Apparu dans Les Echos, le 9 avril 2020
Quel enseignement retirer de la crise épidémique actuelle pour notre politique de santé ? En particulier, y a-t-on suffisamment consacré de ressources ? La France se place en troisième position mondiale en matière de dépenses de santé (rapportées au produit intérieur brut). Celles-ci augmentent généralement à un rythme plus élevé que la croissance économique : leur part dans la consommation croît au cours du temps, l'innovation médicale permettant de soigner toujours mieux et davantage. Pouvoir dépenser de plus en plus pour notre santé suppose d'éviter tout gaspillage, en encadrant correctement les activités engagées par le corps médical.
Solution de facilité
La crise de l'hôpital résulte de ce que les derniers gouvernements ont choisi la solution de facilité pour contrôler les dépenses. Il est aisé de plafonner les dépenses hospitalières, quitte à diminuer la valeur attribuée à chaque acte médical comme l'a instauré la réforme de 2004 de la tarification à l'activité.

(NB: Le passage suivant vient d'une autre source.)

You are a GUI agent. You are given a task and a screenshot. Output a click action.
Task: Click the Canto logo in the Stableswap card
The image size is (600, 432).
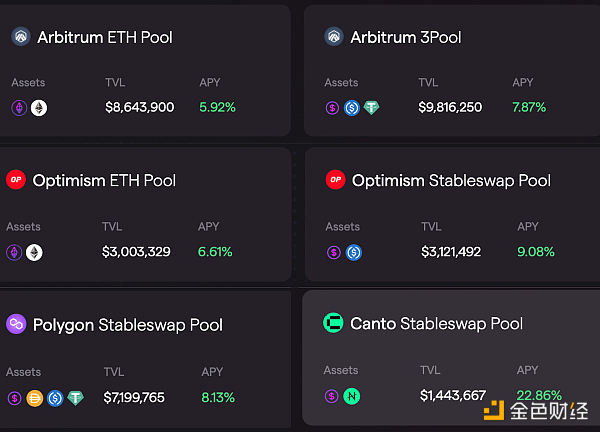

Cela a conduit à une augmentation des cadences de travail pour multiplier les actes tarifés, d'où une dégradation des conditions de travail du personnel paramédical rendant plus difficile les recrutements, et cette incapacité à recruter a conduit les hôpitaux de Paris à fermer malgré eux 900 lits en 2019 ! In fine, la progression des dépenses à l'hôpital a atteint un point bas historique, sous la barre des 1 % en 2018, tandis que celles de la médecine de ville continuent à déraper faute d'une régulation adéquate. Il faut corriger rapidement cette situation, mais aussi s'interroger sur l'objectif : les dépenses de santé stagnent depuis la crise sous la barre des 12 % du PIB, cela ne pourra durer éternellement.